I have a remote control in each hand and I’m pointing both of them at the TV and the VCR….er, excuse me, DVD player, alternately. I’m pressing all kinds of buttons, but “Black Swan” will not start.

“*!@#&$%,” I mutter.

I finally give up, sigh, and yell upstairs: “Kelly, I can’t work this thing. Can you help me?”

And with those words, I realized two things:

1. My 10-year-old is now smarter than me;


2. I’m becoming my mother.

Seriously, I cannot figure out which remote controls operate which electronic devices in this house.  I just pick them up and put them away (about 739 times a day).

Perhaps I should get the girls’ one of these for Christmas?

The Remote Control Wrangler

Right now, there are three remote controls in the organizer on my office desk. I have no idea which one operates the TV in the playroom next to the office. Don’t even ask me what the other two are for. Old TVs maybe?

What do I care anyway? I hardly watch TV and I never watch movies.

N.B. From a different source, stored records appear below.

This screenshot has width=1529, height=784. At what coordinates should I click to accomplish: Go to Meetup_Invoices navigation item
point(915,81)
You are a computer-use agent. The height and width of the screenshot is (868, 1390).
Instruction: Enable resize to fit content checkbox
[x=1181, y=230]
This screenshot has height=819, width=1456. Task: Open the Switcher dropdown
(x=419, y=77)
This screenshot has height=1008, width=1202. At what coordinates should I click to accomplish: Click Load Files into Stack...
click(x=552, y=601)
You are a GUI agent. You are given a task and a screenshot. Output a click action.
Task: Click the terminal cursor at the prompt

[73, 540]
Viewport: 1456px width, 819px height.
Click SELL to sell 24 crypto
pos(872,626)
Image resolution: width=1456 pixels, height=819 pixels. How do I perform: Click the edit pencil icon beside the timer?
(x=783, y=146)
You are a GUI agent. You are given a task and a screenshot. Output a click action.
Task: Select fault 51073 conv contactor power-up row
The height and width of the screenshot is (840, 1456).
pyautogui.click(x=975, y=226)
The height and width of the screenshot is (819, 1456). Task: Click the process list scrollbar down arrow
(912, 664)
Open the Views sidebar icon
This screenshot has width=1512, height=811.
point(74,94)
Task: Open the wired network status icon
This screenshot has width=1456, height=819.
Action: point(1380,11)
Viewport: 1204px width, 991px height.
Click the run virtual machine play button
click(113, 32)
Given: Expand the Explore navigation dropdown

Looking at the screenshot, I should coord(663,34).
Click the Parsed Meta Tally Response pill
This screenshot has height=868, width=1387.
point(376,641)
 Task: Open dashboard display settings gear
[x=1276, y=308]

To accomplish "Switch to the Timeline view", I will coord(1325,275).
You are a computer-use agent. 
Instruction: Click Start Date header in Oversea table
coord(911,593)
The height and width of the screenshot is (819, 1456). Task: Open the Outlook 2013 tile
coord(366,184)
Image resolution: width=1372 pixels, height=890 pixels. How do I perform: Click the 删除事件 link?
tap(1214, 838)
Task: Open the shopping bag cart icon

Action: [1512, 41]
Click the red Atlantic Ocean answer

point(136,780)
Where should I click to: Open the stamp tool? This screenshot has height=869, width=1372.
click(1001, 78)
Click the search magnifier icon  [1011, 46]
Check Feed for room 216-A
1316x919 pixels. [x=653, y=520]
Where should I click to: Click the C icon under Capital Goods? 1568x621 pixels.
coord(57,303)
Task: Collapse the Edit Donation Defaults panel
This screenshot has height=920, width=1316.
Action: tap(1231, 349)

But, I had picked up “Black Swan” at the library on a whim and was determined to watch it before it was due back the next day.

Kelly came downstairs, rolling her eyes all the way, and got the movie started for me.

I felt like a 4-year old.  Or, an 84-year-old.

And, my humiliation was all for naught. The movie sucked. It was bizarre and weird, and I fast-forwarded through half of it (once I located the right remote and the fast-forward button, which took most of the first half of the movie because I refused to call Kelly down to help me again).

Anyway…I’m still trying to figure that movie out.

But, then, you know, I’m baffled by a DVD player these days so you can take that little “Black Swan” opinion for what it’s worth.